Lorne Gibson, Alberta’s Election Commissioner, has already issued over $200,000 in fines connected to illegal donations to Kenney’s so-called “kamikaze” candidate.
In an official letter released Tuesday, Gibson warns that the Kenney government’s move to shut down his office not only has an impact on that investigation, but into the “real and perceived integrity of the election process” itself.
Here’s the full text of Gibson’s letter to Albertans:
Over the past 24 hours I have had numerous media requests for interviews and comments on Bill 22 which, among other very important things, eliminates the position of the Election Commissioner as an independent officer of the Legislative Assembly and transfers responsibility for election law enforcement back to Elections Alberta. There is not a lot I can say about this situation. Members of the media with whom I have spoken to in the past will know there are very strict non-disclosure provisions contained in the relevant legislation within which I must operate.
I was surprised and disappointed with the news of this move which came to my attention by way of media reports yesterday at 3pm. My disappointment is not related to my personal role as Commissioner, now or in the future. I am concerned about the potential negative impacts on the independence of election administration and the real and perceived integrity of the election process.
This disappointment stems from my firm belief that the citizens of Alberta must have confidence and trust in the integrity of all aspects of the provincial electoral process, not just the casting and counting of ballots on election day. This includes trust and confidence that the election laws established by the legislative assembly are being followed and that there are consequences for those who choose not to follow them.
The purpose of election laws is to ensure fair and free competition among political parties and candidates. Sound election laws, impartial administration of these laws and effective enforcement are essential to maintain the integrity of the electoral process and the legitimacy of the outcomes of the wider processes of democratic government. Election rules approved by legislatures are intended to promote and protect fundamental democratic principles and values that are crucial to ensuring fair, free, transparent and credible elections.
Democratic election processes require mechanisms for the identification of violations of election rules and the resolution of complaints regarding alleged violations. Participants who seek to violate or take unfair advantage of those rules must be held accountable for actions that cross legal and ethical lines. After thorough and fair investigations, they must be subject to penalties appropriate to the nature of the offence. Fairness requires that offenders pay a price for their wrongdoing, including negative publicity. Effective enforcement serves as a deterrent to others contemplating illegal activities and prevents the emergence of a culture of corruption within the political and electoral process.
Inadequate enforcement of election rules can allow for inappropriate conduct to occur and that conduct can affect voter participation and election outcomes. If elections are not seen as legitimate, citizens can become discouraged from being participants in the political process as contestants in nomination contests, candidates in elections, contenders for leadership positions, volunteers on behalf of the party or candidate of their choice, or even as voters.

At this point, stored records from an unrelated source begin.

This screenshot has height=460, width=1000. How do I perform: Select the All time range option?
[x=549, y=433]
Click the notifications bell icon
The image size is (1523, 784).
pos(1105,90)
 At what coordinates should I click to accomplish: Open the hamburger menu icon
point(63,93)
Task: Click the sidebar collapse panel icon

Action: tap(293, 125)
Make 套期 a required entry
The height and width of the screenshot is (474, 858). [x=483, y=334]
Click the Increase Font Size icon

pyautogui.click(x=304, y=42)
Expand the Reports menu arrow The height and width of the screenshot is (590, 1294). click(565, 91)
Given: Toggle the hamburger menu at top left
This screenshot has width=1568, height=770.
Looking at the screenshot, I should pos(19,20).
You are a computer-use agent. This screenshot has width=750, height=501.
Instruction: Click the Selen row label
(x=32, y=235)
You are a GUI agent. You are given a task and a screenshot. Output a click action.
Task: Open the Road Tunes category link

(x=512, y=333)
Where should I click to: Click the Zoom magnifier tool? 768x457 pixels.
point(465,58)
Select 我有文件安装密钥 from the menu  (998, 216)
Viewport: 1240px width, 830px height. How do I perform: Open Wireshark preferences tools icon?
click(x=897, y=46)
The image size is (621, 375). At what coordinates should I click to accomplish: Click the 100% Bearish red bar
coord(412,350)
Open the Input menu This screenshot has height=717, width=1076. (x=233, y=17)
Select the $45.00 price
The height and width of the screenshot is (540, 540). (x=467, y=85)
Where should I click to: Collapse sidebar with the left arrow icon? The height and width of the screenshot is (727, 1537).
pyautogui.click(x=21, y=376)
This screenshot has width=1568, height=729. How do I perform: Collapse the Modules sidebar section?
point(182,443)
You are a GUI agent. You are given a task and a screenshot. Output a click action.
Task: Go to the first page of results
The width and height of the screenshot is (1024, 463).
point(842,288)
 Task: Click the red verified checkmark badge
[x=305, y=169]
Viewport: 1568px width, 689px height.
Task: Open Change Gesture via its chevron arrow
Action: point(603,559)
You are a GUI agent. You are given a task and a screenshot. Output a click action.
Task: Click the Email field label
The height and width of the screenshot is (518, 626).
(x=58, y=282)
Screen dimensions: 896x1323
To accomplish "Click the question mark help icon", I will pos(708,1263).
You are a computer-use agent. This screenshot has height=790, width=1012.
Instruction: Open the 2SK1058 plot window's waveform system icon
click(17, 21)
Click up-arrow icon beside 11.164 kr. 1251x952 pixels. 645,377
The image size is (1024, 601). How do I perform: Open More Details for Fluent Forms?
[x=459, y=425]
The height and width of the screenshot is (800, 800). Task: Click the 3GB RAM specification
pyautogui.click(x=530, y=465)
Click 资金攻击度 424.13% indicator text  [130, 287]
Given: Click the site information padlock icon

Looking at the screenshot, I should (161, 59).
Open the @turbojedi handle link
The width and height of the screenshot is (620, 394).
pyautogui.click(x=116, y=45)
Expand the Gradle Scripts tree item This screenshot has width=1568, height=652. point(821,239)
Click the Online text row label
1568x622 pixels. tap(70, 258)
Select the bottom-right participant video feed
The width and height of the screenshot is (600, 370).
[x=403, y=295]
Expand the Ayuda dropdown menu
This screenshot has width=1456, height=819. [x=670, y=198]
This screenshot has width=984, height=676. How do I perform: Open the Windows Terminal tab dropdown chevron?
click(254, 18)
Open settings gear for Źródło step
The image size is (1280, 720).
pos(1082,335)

If election rules are not well understood and respected by political actors, and not adequately enforced by independent and impartial election management and enforcement bodies, erosion of public confidence and trust in the election process and its outcomes can occur. This impact can, in turn, weaken public confidence in democratic institutions such as the legislative assembly and provincial government, which are designed to be regularly renewed and legitimized through the election process. More broadly, a perceived lack of integrity in any aspect of the election process can diminish the legitimacy of the outcomes of the governing process and damage public trust in democratic governance.
As reported in our 2018/2019 annual report, the Office of the Election Commissioner received over 450 complaints in its first 9 months of operation. Since then, many additional complaints have come in to our office. The total to date is now over 800. While not all of these complaints and allegations have been dealt with, in every instance the Office of the Election Commissioner has tried to fully and fairly address the legitimate concerns of complainants. The unexpectedly high volume of complaints and allegations demonstrates to me that Albertans are interested in their electoral system, that they want to have confidence that the people involved in the political process are playing by the rules, and that they want concerns about electoral wrongdoing to be actively pursued and addressed by an impartial oversight body.
Whatever becomes of Bill 22, it has been an honour and a privilege to have had the opportunity to serve as Alberta’s first Election Commissioner.